Tenants move to court challenging pending Affordable Housing evictions

Friday, March 8th, 2024 02:15 | By
Workers at the construction site of the Ruiru Affordable Housing project, Kiambu. PHOTO/Print
Workers at the construction site of the Ruiru Affordable Housing project, Kiambu. PHOTO/Print

Over 10 tenants living in government quarters along Jogoo Road in Nairobi which are earmarked for demolition to pave way for construction of modern houses in the Affordable Housing Programme have petitioned the High Court to suspend their pending evictions.

The estate has a total of 365 housing units mainly occupied by civil servants. It is however not clear whether the petitioners are still in public service. 

The government gave the residents of several estates in Nairobi’s eastlands 60 days notice to vacate the houses to pave way for the construction of modern houses under the affordable housing programme.

The notice to vacate the houses was issued on February 29 by the Ministry of Lands, Housing and Public Works.

It directed the occupants to surrender the houses to the Director of Estate Management by April 30. But the petitioners led by Kennedy Ochuodho argue that the decision is unconstitutional because as occupants, they were not consulted and there was no public participation undertaken before the notice was issued.

The litigants say the houses are 100 percent perfect for occupancy and are as a result fully occupied.

Further, they say the government has in the recent past misled them to believe that the houses are not among those likely to be demolished.

According to the litigants, the government painted the houses and repaired roads leading to the houses, giving the impression that they were not among the ones earmarked for demolition.

They also say there is no justification for the demolitions and want the court to temporarily suspend the evictions pending hearing of the matter.

The petitioners say that the occupants of the houses are junior civil servants mainly low income earners who will suffer greatly if the government goes ahead with the project.

“The Jogoo Road Phase 2 estate houses civil servants who fall within the lower income grades, such as government drivers, clerks, cleaners whose housing allowance ranges from as low as Sh4000 to Sh6500 per month,” states Ochuodho in an affidavit supporting his application.

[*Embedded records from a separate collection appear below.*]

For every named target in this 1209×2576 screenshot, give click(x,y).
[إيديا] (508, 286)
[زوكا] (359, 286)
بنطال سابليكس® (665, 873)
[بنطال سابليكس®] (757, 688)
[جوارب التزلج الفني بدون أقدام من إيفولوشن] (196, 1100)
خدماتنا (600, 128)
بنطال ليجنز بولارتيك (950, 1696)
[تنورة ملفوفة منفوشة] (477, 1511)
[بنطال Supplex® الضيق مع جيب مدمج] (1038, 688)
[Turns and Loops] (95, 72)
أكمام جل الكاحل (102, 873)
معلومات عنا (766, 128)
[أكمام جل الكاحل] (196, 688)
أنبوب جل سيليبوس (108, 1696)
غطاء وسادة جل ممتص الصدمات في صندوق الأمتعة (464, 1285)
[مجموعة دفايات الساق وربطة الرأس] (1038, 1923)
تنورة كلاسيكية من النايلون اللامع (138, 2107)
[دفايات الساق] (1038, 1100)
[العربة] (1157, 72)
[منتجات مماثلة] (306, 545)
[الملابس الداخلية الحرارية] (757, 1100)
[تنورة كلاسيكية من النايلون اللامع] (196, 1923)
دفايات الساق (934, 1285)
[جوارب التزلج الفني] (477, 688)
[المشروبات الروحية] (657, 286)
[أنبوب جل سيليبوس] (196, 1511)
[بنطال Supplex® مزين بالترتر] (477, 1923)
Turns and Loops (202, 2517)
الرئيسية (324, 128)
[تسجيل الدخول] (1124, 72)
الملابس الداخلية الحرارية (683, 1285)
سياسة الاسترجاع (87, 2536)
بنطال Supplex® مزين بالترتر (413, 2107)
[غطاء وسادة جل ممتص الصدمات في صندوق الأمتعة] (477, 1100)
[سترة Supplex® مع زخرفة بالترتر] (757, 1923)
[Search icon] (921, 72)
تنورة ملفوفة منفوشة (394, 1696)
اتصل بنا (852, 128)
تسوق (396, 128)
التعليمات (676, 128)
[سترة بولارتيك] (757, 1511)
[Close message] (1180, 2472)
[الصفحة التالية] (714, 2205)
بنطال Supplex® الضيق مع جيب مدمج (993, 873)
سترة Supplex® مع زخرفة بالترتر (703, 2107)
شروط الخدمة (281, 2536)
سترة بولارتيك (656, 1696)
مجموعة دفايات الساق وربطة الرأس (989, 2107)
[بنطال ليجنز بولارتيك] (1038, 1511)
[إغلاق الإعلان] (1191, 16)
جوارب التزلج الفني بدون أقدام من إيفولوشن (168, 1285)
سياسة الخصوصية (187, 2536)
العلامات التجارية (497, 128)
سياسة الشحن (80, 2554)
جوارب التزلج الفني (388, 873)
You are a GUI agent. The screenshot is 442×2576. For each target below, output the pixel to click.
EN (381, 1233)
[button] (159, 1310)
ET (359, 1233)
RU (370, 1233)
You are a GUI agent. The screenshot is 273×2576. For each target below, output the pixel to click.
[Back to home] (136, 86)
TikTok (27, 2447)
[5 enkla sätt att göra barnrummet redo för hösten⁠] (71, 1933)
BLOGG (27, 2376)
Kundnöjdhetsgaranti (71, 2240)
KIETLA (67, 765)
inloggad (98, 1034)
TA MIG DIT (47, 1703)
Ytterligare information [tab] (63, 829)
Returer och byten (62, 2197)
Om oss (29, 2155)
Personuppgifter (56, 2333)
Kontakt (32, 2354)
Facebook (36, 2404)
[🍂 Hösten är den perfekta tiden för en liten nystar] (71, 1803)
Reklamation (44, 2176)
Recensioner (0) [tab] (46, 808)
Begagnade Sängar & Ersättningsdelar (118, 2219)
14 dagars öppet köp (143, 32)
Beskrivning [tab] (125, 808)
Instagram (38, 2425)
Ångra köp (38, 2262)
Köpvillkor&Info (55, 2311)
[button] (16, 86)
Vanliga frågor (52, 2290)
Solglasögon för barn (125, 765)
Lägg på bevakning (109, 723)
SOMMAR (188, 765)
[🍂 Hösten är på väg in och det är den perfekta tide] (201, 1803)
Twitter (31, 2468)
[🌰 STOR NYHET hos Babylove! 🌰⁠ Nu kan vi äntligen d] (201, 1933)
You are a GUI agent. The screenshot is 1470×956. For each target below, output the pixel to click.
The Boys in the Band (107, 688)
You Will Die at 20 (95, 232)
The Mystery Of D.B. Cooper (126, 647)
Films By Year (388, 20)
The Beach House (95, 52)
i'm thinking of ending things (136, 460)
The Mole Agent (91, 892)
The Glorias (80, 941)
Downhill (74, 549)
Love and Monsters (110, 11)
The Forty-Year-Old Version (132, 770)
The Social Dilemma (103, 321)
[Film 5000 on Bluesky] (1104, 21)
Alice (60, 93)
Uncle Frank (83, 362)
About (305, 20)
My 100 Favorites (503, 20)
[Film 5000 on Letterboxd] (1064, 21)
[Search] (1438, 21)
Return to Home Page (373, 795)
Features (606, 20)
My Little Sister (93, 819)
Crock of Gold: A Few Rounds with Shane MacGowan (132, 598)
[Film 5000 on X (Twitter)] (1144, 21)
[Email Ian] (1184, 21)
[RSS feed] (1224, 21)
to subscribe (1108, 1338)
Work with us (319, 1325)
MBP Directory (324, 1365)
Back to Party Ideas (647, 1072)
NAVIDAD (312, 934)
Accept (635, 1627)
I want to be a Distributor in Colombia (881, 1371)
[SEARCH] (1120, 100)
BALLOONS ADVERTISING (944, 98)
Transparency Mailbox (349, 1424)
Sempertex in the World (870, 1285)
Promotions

“The said individuals therefore are not financially capable of raising the amounts required to pay deposits and rent that they will obviously be required to in commercial spaces especially in the short period of two months.” 

They accuse the government of violating Article 10 of the constitution by failing to address their grievances.

 “The petitioners have children who go to different schools within the locality. The action by the (government) in seeking to abruptly evict tenants from their homes will violate the children’s right to education,” they aver, further stating that the school  calendar is already underway and it will be difficult for the tenants’ children to get new schools.